Maybe we reclaim that territory by evolving the concept of “manliness”? Maybe we replace it completely, with 15 different, more nuanced and healthier concepts. But I think we do ourselves a disservice by acting as if there’s nothing worthwhile in there.
The ability to perform gender in a better way and reclaim that territory is kind of the essence of trans rights. If we want to build a verdant city on that land, we should acknowledge the land itself even as we criticize the ways it’s been misused.
Edit: Btw, if anyone’s wondering where all of this came from: this was right after I listened to a podcast about the concept of “common knowledge” and how it functions in linguistics, and it blew my mind, and this was the first concept I encountered afterwards and seeing it with new eyes was fascinating, so I had to write about it and now you get to enjoy the whale-carcass-sinking-in-the-ocean-depths that is me figuring out how to describe it in my own words.

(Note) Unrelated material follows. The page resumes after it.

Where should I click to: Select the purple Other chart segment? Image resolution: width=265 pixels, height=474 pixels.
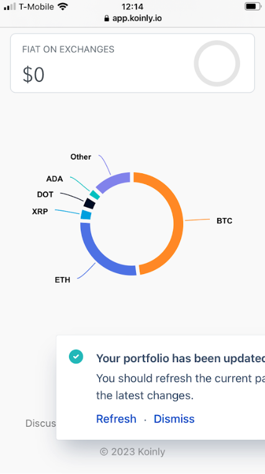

I agree with a lot of what you're saying, re social constructs having some basis in reality, but the problem I have is the sort of appearance based aspect of it, most of the toughest most manly looking men I know are actually socially anxious teddy bears and the most "strength, willingness to physically protect others, usually valuing rationality over emotionality" people I know are 5'4 women.
Like the archetypes make sense, but the social construct is pointlessly gendered...
It's ok. He has a permit.
Reminds me of an interview done with Gabriel Macht, who plays Harvey Specter on Suits. He talks about how Harvey is the polar opposite person to him, he went to drama school, Harvey is ruthless, slick, ultra competitive, and conniving.
He has a book called Paddle Your Own Canoe where he talks a lot about this.
I did the audiobook and its preachy but not a bad listen. Essentially, dont be a shitty human.
A friend of mine got into it as a teenager, now he's the token progressive of his union
Honestly, I don't mind that kind of preachy. "Don't be a shitty person" seems to be in short supply these days.